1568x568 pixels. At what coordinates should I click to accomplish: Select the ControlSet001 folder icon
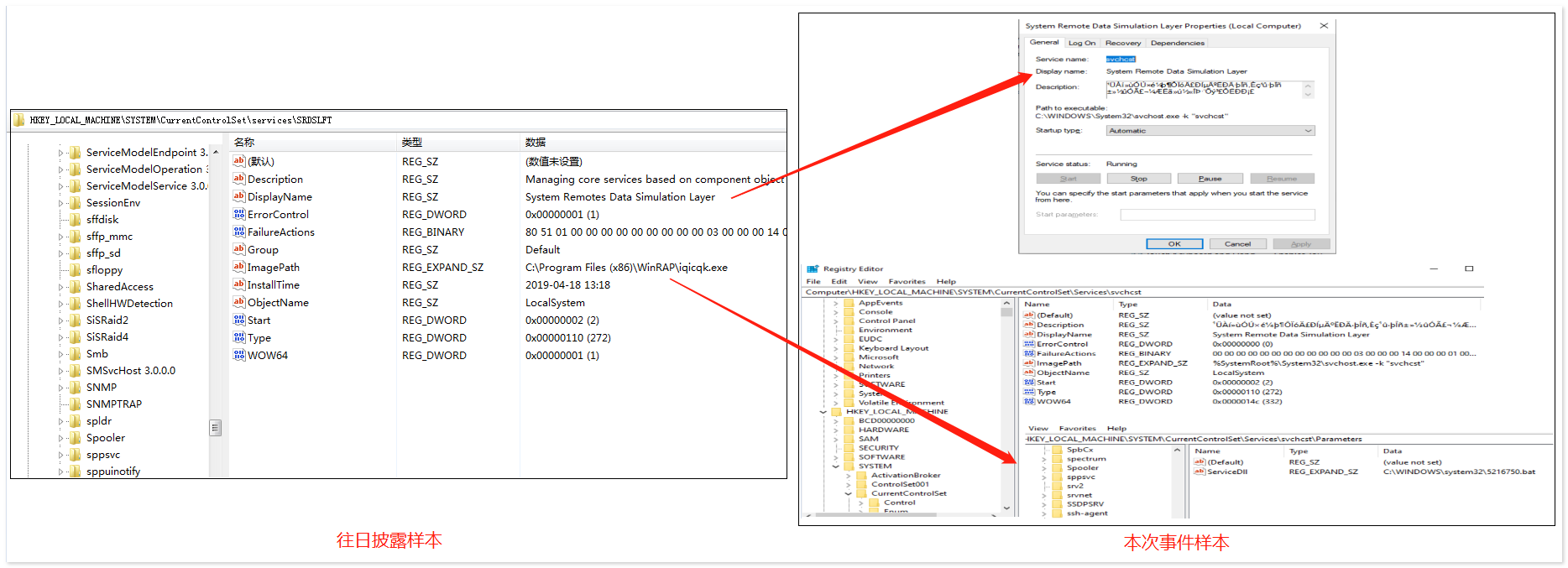point(862,484)
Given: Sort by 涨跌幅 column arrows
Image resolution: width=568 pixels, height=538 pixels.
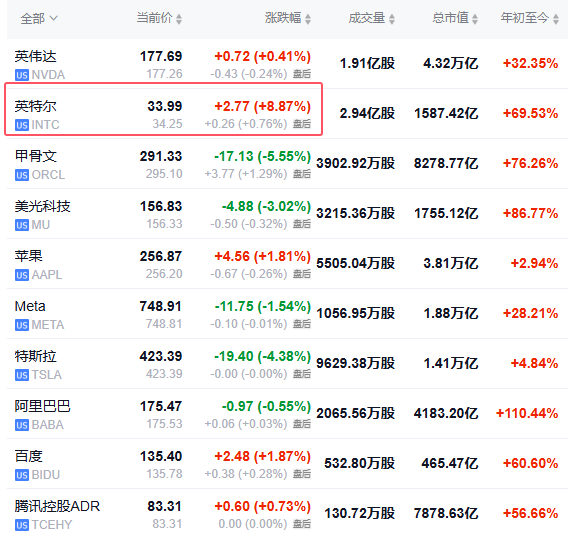Looking at the screenshot, I should point(308,18).
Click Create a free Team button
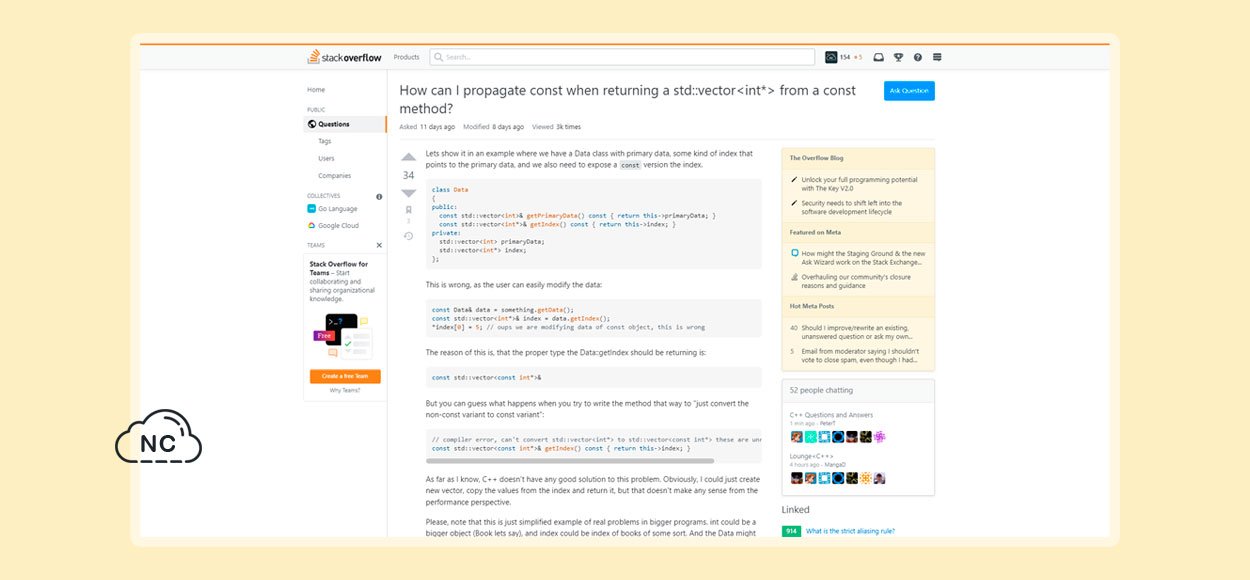This screenshot has height=580, width=1250. (345, 376)
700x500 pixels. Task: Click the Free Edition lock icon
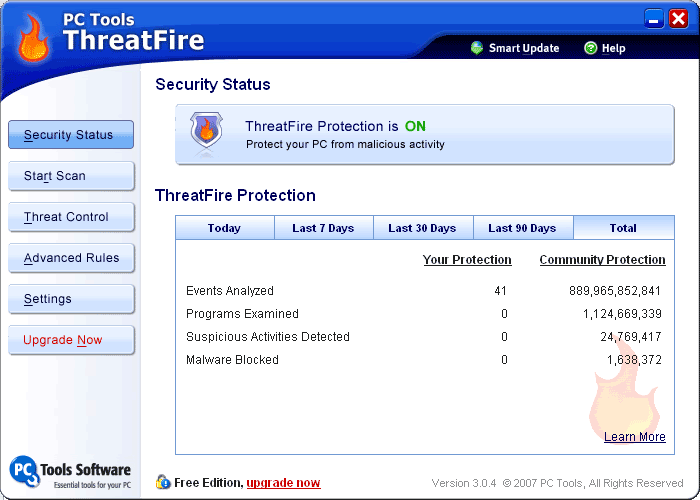163,482
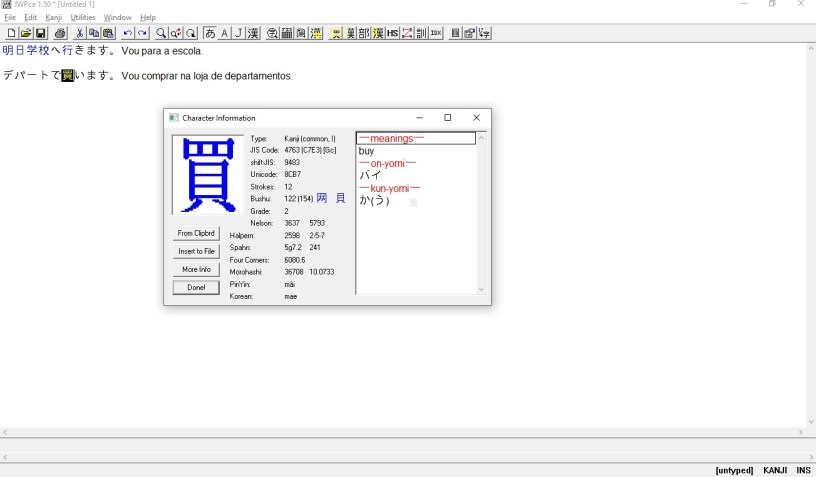Viewport: 816px width, 477px height.
Task: Open the Kanji menu
Action: coord(53,18)
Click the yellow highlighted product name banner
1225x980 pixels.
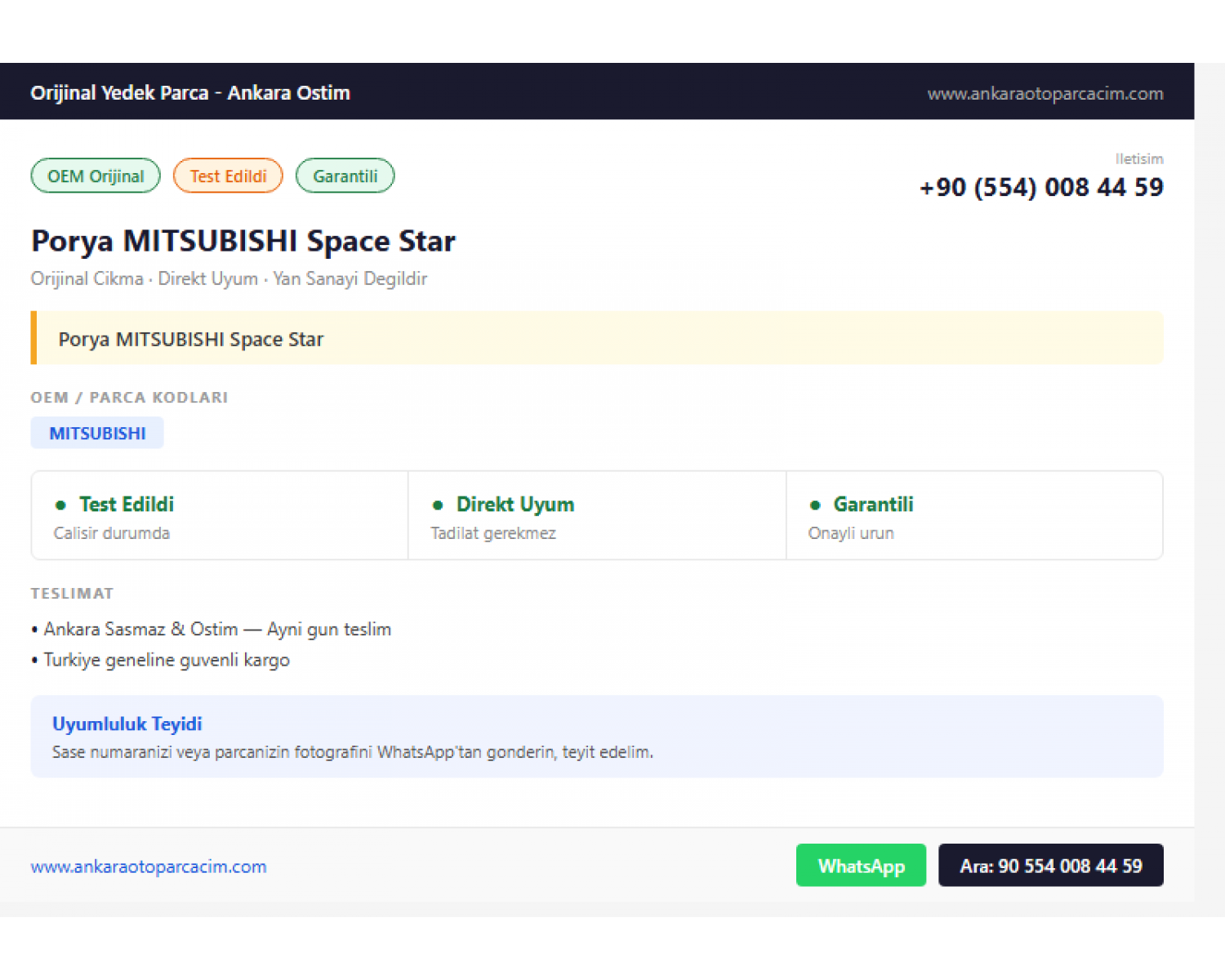(x=597, y=338)
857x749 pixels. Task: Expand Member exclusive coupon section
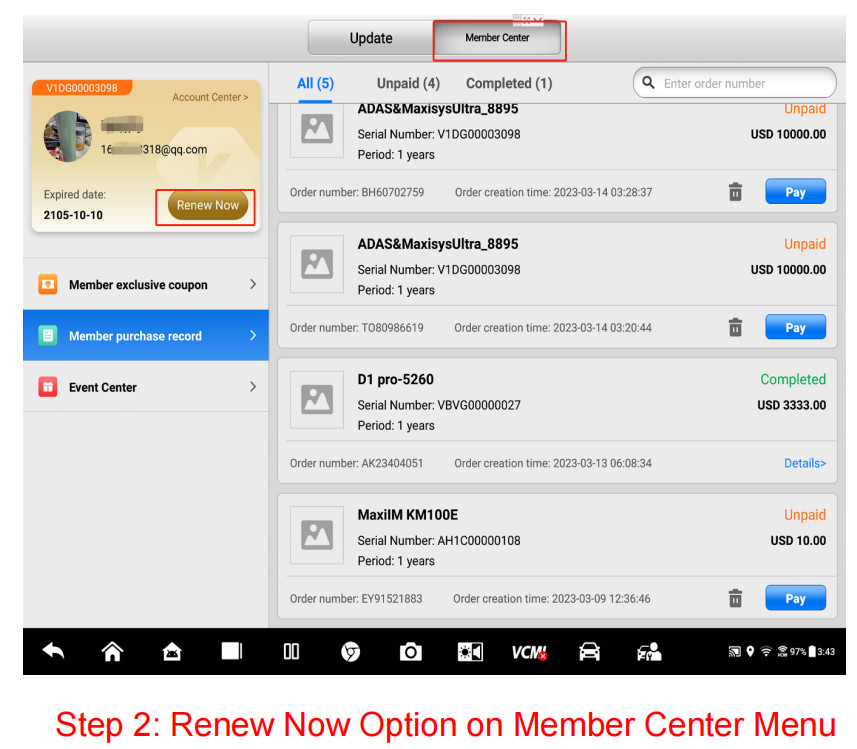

== == ==

What is needed is an exact repeat of the records, with every picture left out.

Solution to the exercise:
1568x568 pixels. At what coordinates should I click to accomplish: Select the ControlSet001 folder icon
point(862,484)
Given: Sort by 涨跌幅 column arrows
Image resolution: width=568 pixels, height=538 pixels.
Looking at the screenshot, I should point(308,18).
Click Create a free Team button
This screenshot has height=580, width=1250. (345, 376)
700x500 pixels. Task: Click the Free Edition lock icon
163,482
Viewport: 816px width, 477px height.
Task: Open the Kanji menu
Action: coord(53,18)
Click the yellow highlighted product name banner
1225x980 pixels.
(x=597, y=338)
857x749 pixels. Task: Expand Member exclusive coupon section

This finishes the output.